» Your instructions
Leave out the pictures, and retype only the lines from the beginning of the material through the line that contains "On en reste là (251, 1828)", including both.

○ ○ ○ ○ ○

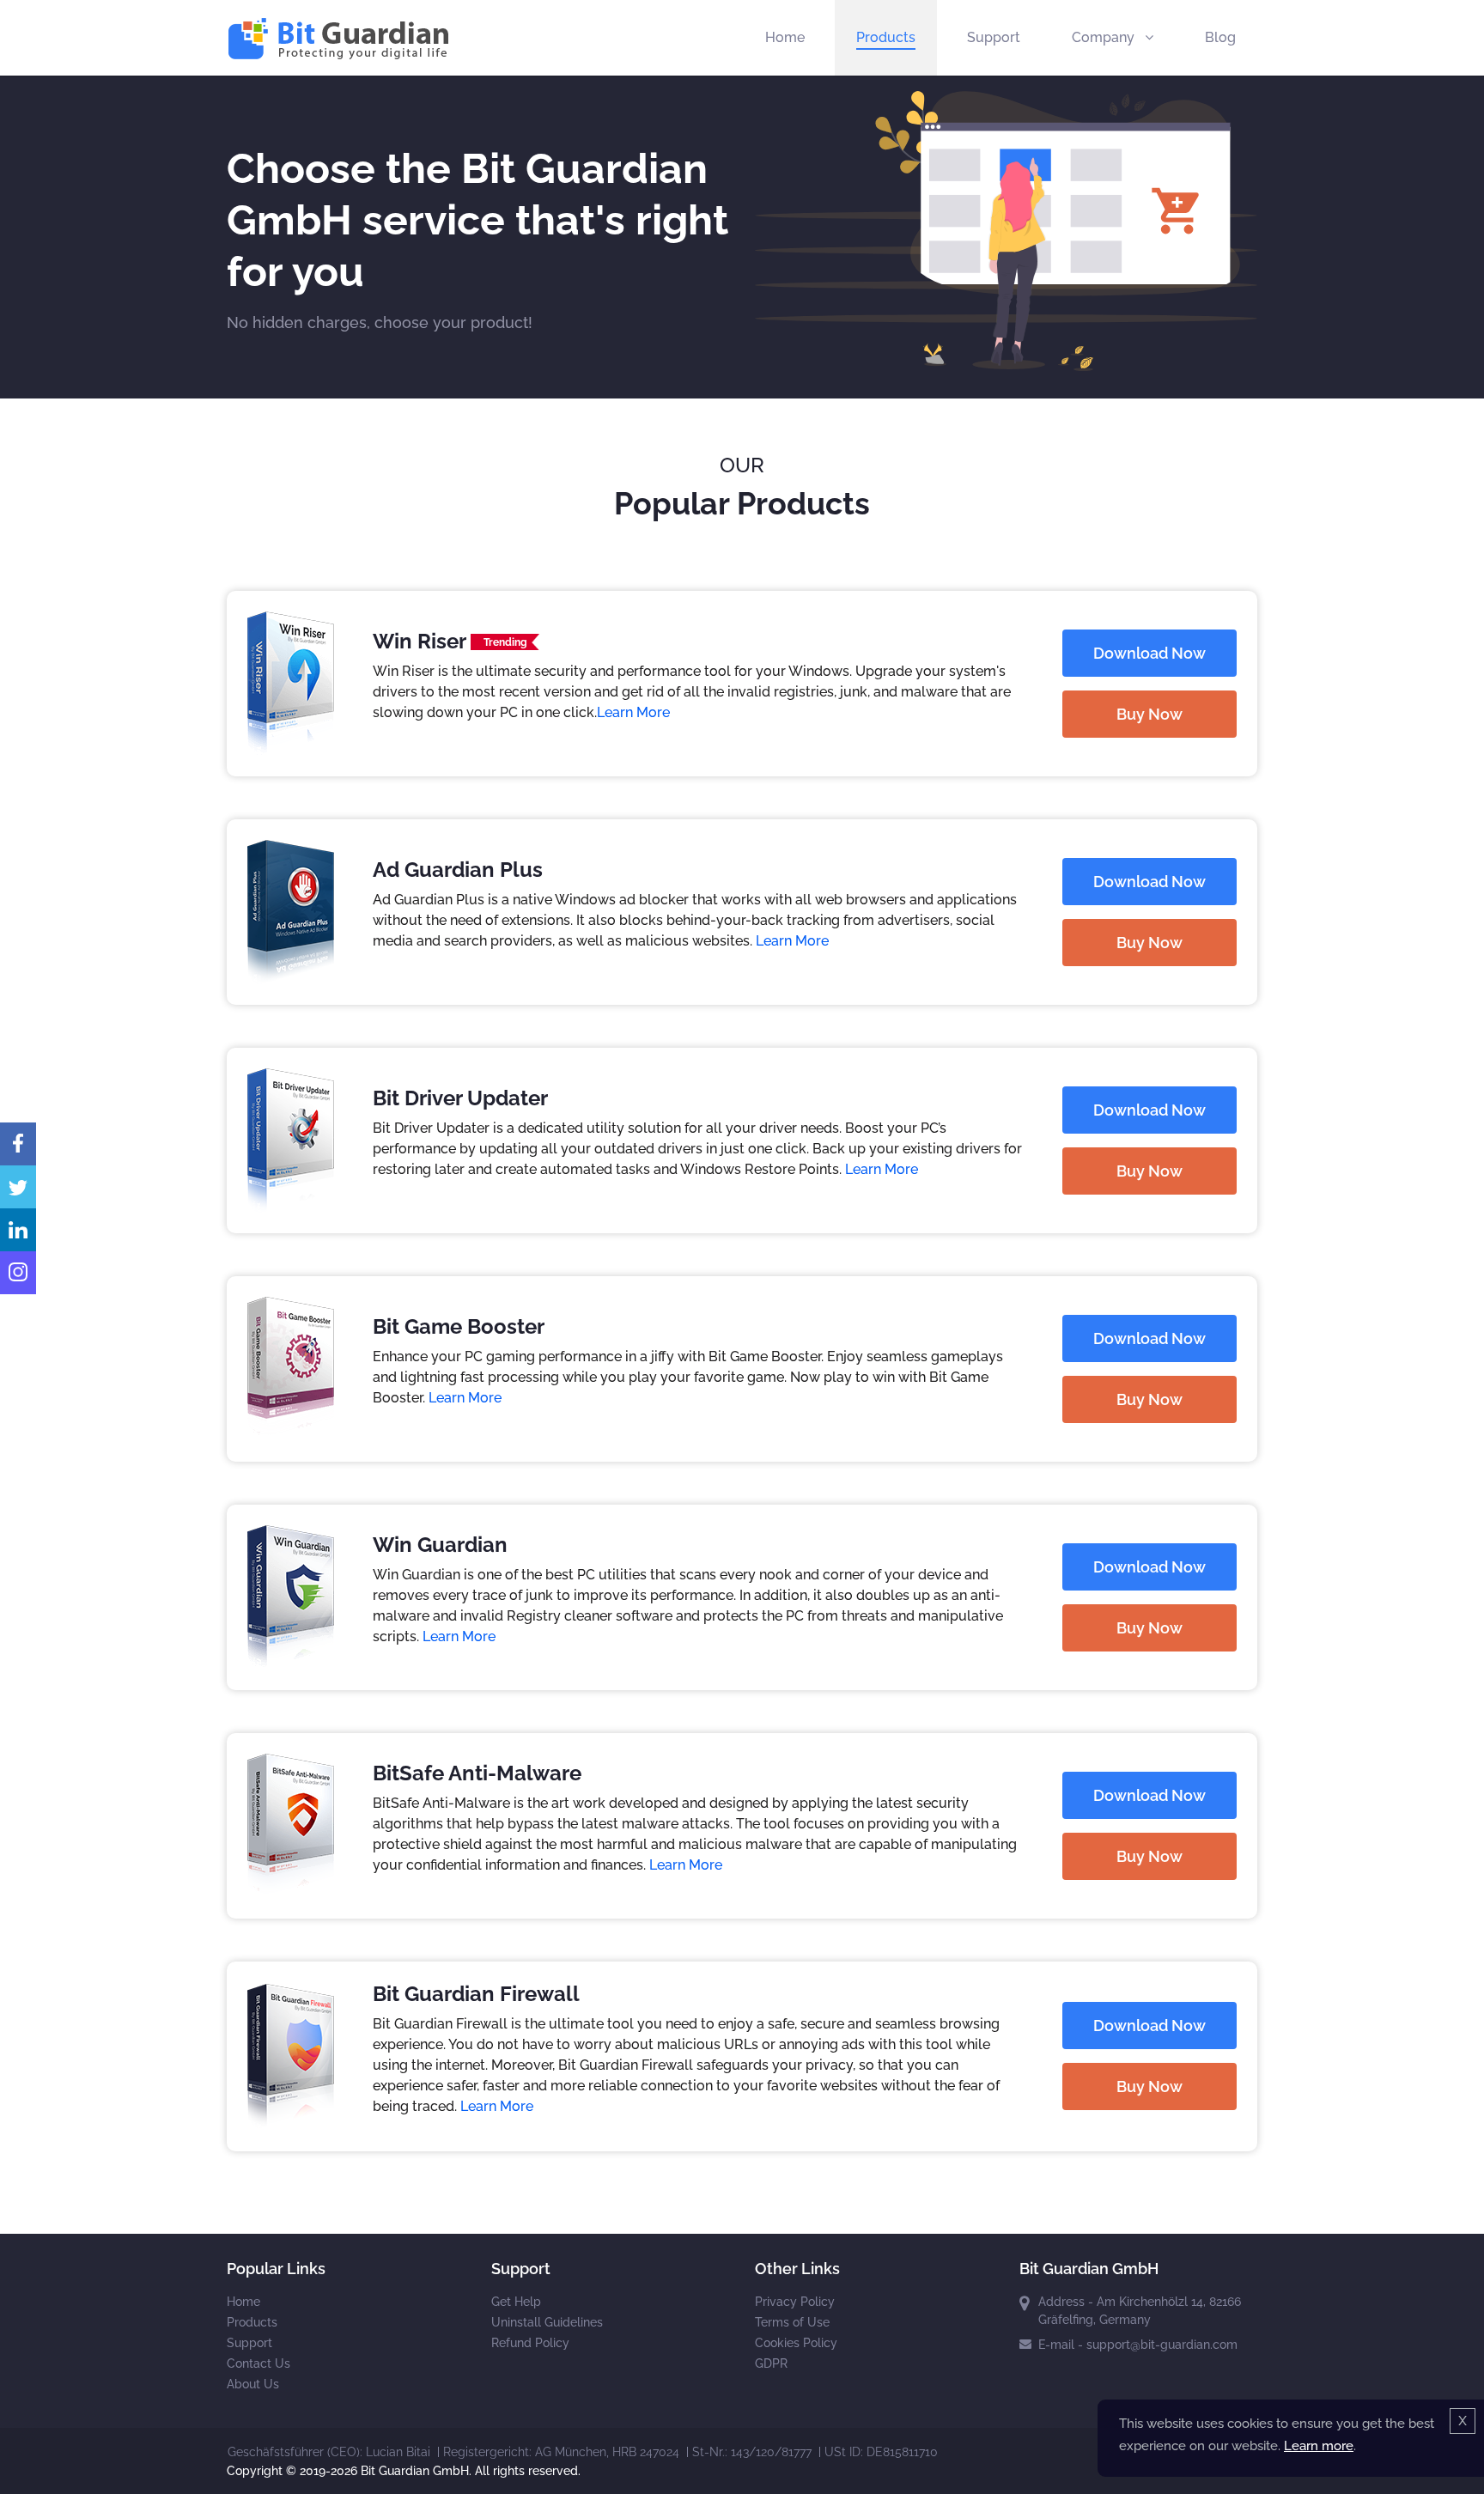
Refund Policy (530, 2343)
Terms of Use (792, 2322)
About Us (253, 2384)
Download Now (1149, 653)
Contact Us (258, 2363)
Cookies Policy (796, 2343)
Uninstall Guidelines (547, 2322)
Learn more (1318, 2446)
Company (1105, 37)
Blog (1220, 37)
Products (885, 37)
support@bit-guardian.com (1162, 2344)
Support (993, 37)
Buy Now (1149, 714)
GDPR (771, 2363)
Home (785, 37)
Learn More (633, 712)
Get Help (516, 2301)
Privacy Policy (795, 2301)
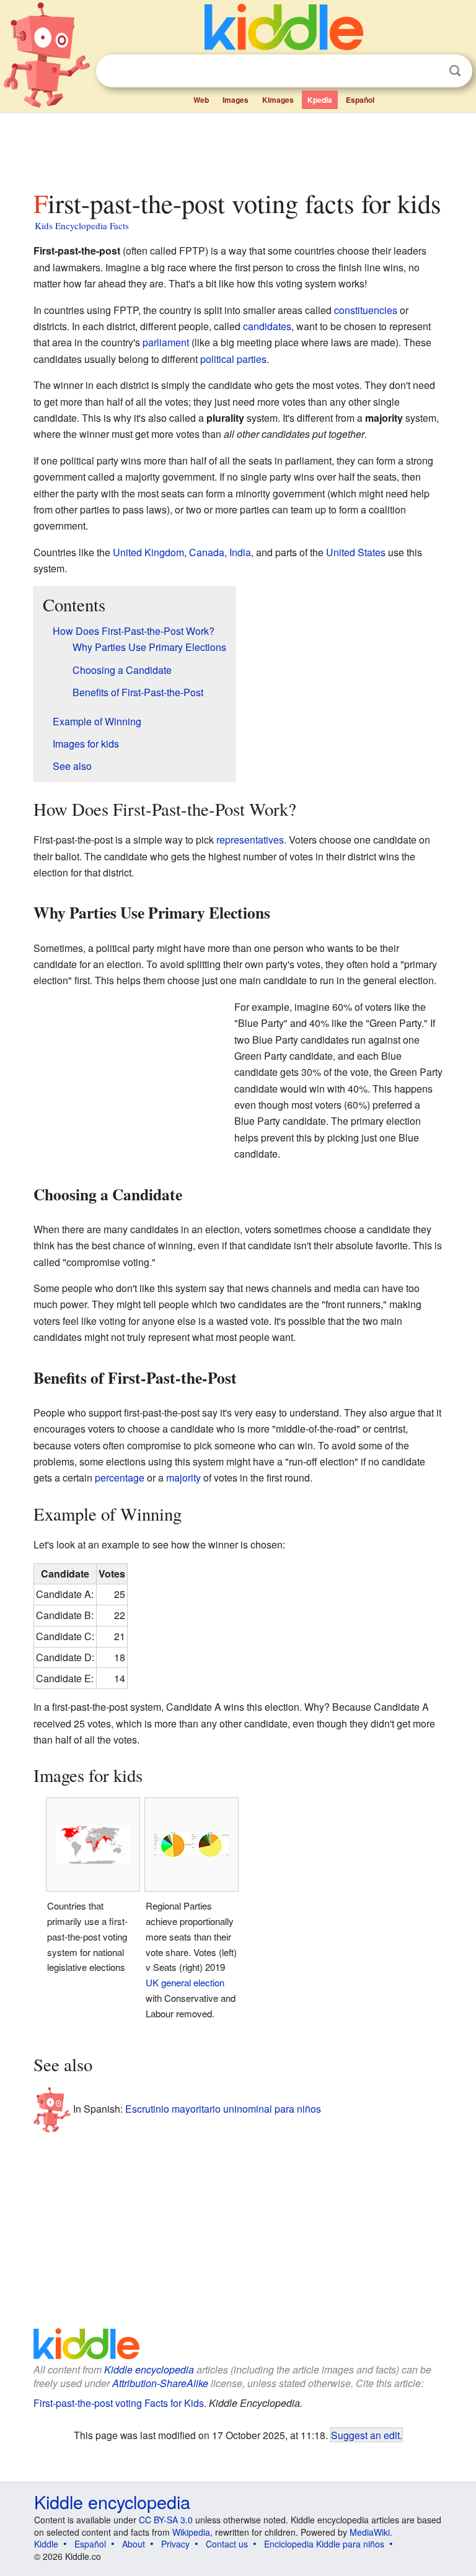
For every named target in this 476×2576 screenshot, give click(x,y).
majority (183, 1477)
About (133, 2544)
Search (455, 71)
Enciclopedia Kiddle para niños (324, 2544)
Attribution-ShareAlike (160, 2383)
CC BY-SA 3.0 (166, 2519)
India (240, 552)
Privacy (175, 2544)
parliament (166, 342)
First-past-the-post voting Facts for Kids (118, 2403)
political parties (233, 359)
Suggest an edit (365, 2435)
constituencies (365, 310)
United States (356, 552)
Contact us (227, 2544)
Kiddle (46, 2544)
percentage (119, 1477)
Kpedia (319, 99)
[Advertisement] (238, 148)
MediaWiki (370, 2532)
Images (236, 99)
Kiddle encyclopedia (149, 2369)
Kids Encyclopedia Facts (82, 225)
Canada (206, 552)
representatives (250, 839)
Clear (429, 71)
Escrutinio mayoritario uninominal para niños (223, 2109)
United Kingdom (148, 552)
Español (360, 99)
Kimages (278, 99)
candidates (267, 326)
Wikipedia (191, 2532)
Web (201, 99)
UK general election (185, 1982)
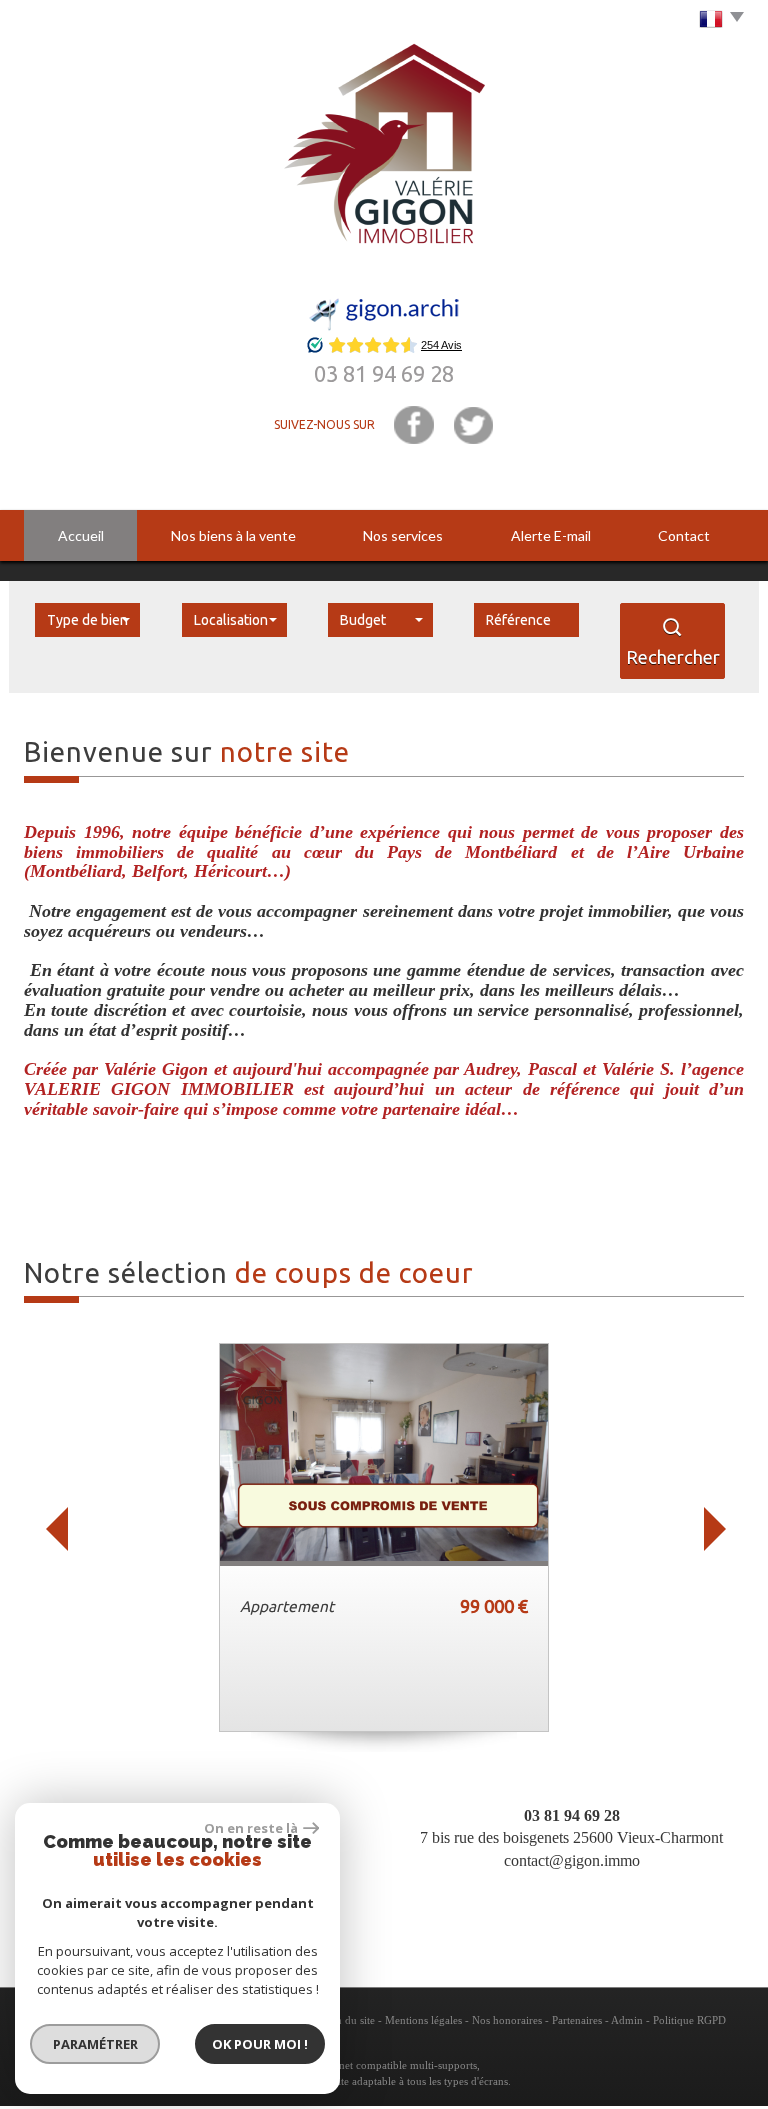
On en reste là (251, 1828)
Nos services (403, 535)
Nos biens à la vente (233, 535)
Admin (627, 2020)
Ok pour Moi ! (260, 2044)
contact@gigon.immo (572, 1860)
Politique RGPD (689, 2020)
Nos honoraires (507, 2020)
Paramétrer (95, 2044)
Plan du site (348, 2020)
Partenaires (577, 2020)
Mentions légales (423, 2020)
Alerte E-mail (551, 535)
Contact (684, 535)
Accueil (81, 535)
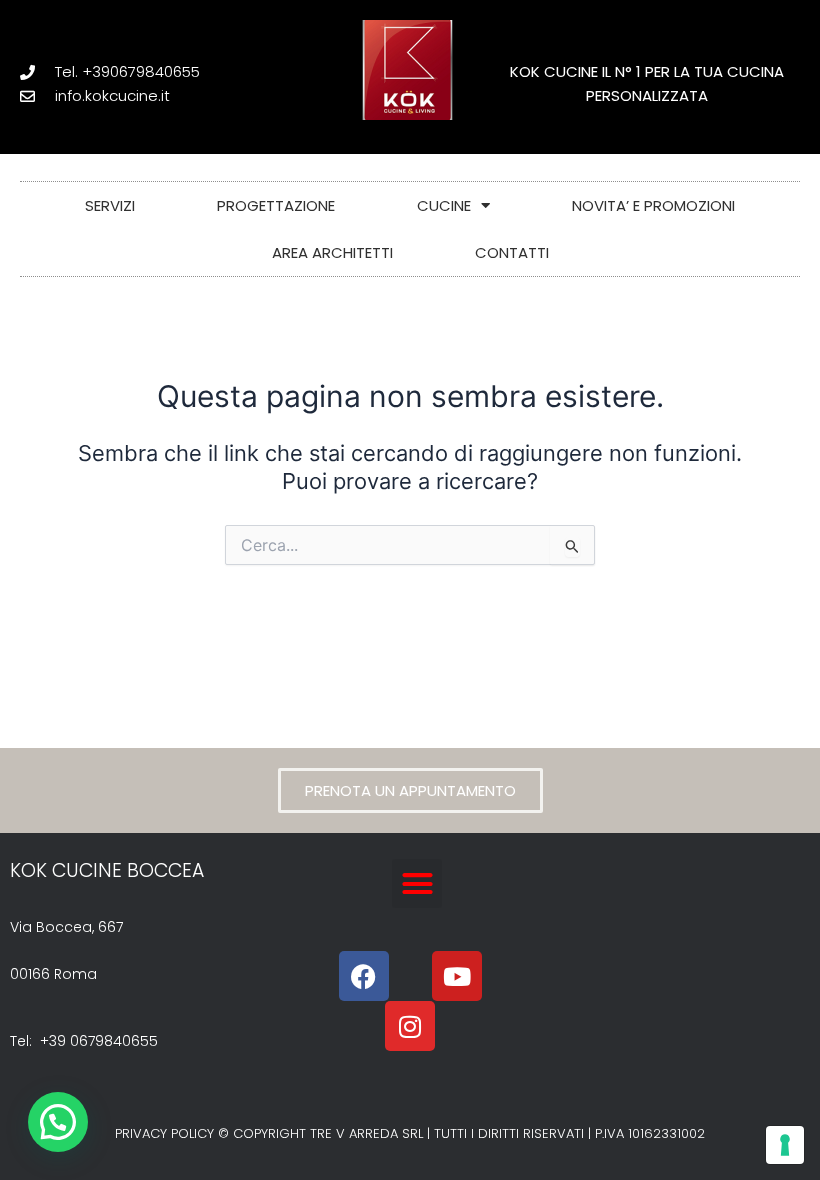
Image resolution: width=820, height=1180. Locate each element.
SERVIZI (110, 205)
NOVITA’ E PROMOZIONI (653, 205)
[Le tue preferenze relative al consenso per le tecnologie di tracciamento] (785, 1145)
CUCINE (444, 205)
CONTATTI (512, 252)
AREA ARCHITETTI (332, 252)
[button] (417, 884)
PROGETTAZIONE (276, 205)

○ ○ ○ ○ ○

» Written solution
Refund Policy (530, 2343)
Terms of Use (792, 2322)
About Us (253, 2384)
Download Now (1149, 653)
Contact Us (258, 2363)
Cookies Policy (796, 2343)
Uninstall Guidelines (547, 2322)
Learn more (1318, 2446)
Company (1105, 37)
Blog (1220, 37)
Products (885, 37)
support@bit-guardian.com (1162, 2344)
Support (993, 37)
Buy Now (1149, 714)
GDPR (771, 2363)
Home (785, 37)
Learn More (633, 712)
Get Help (516, 2301)
Privacy Policy (795, 2301)
For every named target in this 476×2576 screenshot, give click(x,y).
majority (183, 1477)
About (133, 2544)
Search (455, 71)
Enciclopedia Kiddle para niños (324, 2544)
Attribution-ShareAlike (160, 2383)
CC BY-SA 3.0 (166, 2519)
India (240, 552)
Privacy (175, 2544)
parliament (166, 342)
First-past-the-post voting Facts for Kids (118, 2403)
political parties (233, 359)
Suggest an edit (365, 2435)
constituencies (365, 310)
United States (356, 552)
Contact us (227, 2544)
Kiddle (46, 2544)
percentage (119, 1477)
Kpedia (319, 99)
[Advertisement] (238, 148)
MediaWiki (370, 2532)
Images (236, 99)
Kiddle encyclopedia (149, 2369)
Kids Encyclopedia Facts (82, 225)
Canada (206, 552)
representatives (250, 839)
Clear (429, 71)
Escrutinio mayoritario uninominal para niños (223, 2109)
United Kingdom (148, 552)
Español (360, 99)
Kimages (278, 99)
candidates (267, 326)
Wikipedia (191, 2532)
Web (201, 99)
UK general election (185, 1982)
On en reste là (251, 1828)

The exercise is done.